Come vivi le condizioni del tuo Paese, seppur molto distante?
È difficile esprimere il mio stato d'animo in questo momento: questo pensiero mi toglie la concentrazione, la tranquillità, rendendomi nervoso, irritandomi anche per cose banali a causa della tensione. La mia famiglia è numerosa, ma penso anche agli amici, a conoscenti o anche che non conosco che si trovano a vivere la stessa condizione di sofferenza. Imputo alla Comunità internazionale di aver lasciato degenerare la situazione fino a questo punto. Non si può pensare che le armi chimiche siano arrivate dal nulla, si deve fermare questo tipo di commercio. Personalmente non sono né pro Assad né pro ribelli, ma penso che come sempre accade in queste situazioni la prima vittima sia la verità: non si capisce chi ha ragione e chi ha torto. Anche i media occidentali sono colpevoli di non aver fornito le giuste informazioni in questi anni e in questi ultimi mesi.
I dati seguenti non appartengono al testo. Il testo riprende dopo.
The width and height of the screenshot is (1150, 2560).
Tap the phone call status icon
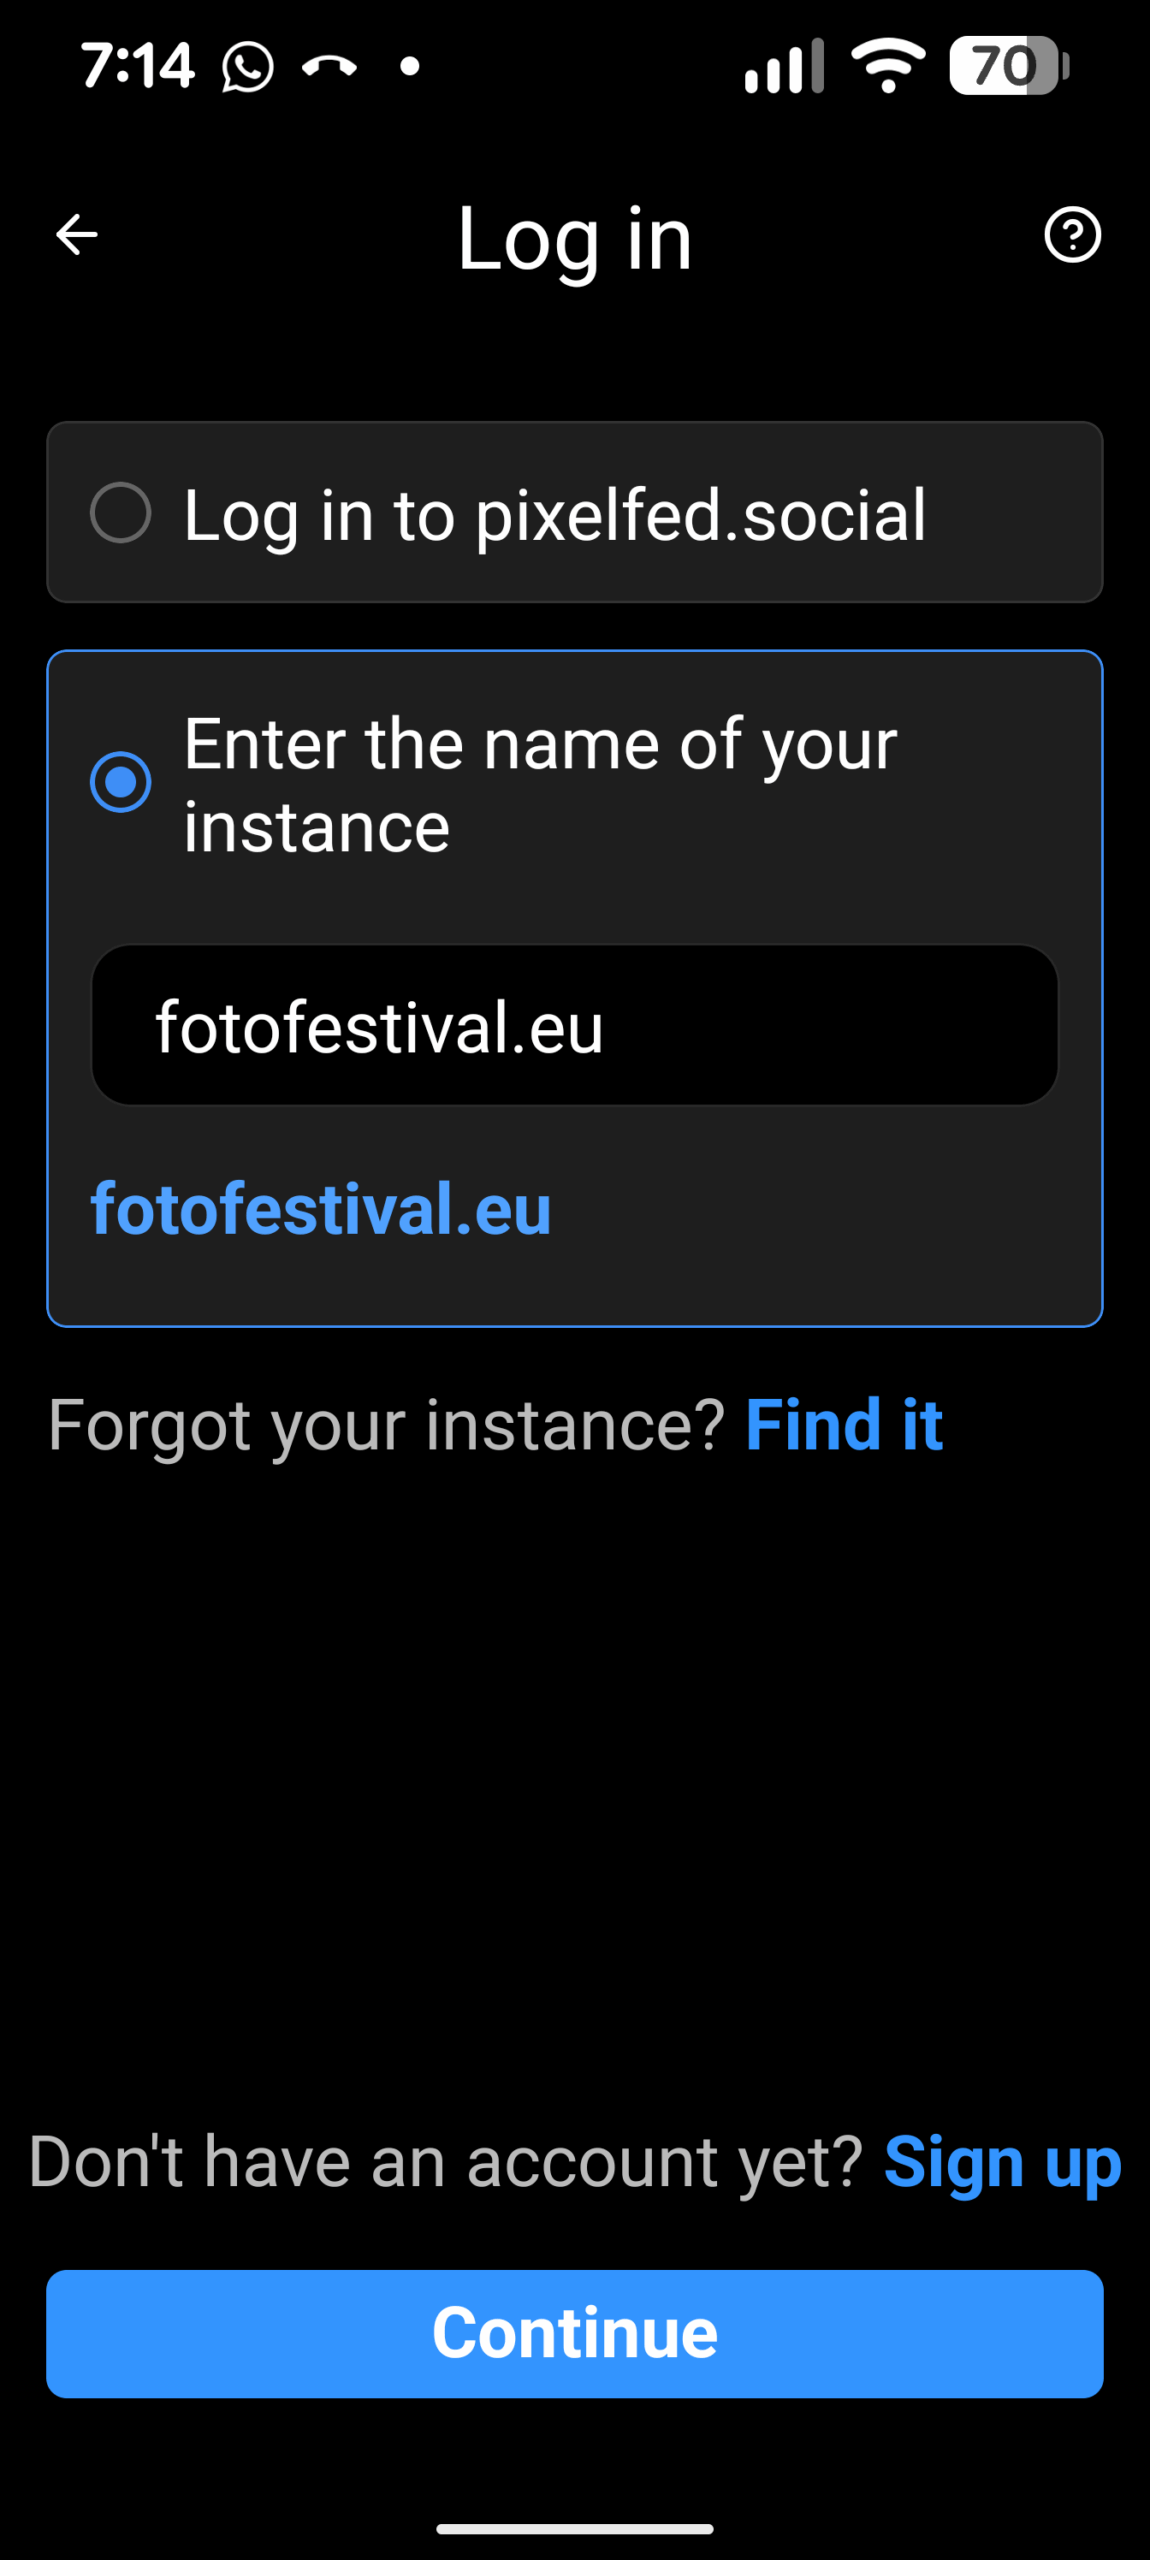coord(329,67)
Ieri a Barletta si è celebrata la Notte Rosa in favore dei diritti delle donne, pensiamo anche alle donne siriane vittime di decine di migliaia di violenze sessuali in questi ultimi anni, ma questo non è emerso nella cosiddetta informazione libera.
Guerra vuol dire anche ondate migratorie.
Ciò amplifica il mio dolore: ho lavorato in questi anni per l'accoglienza di cittadini di mezzo mondo, ma mai avrei pensato di dover pensare a un'emergenza migratoria proveniente proprio dal mio Paese.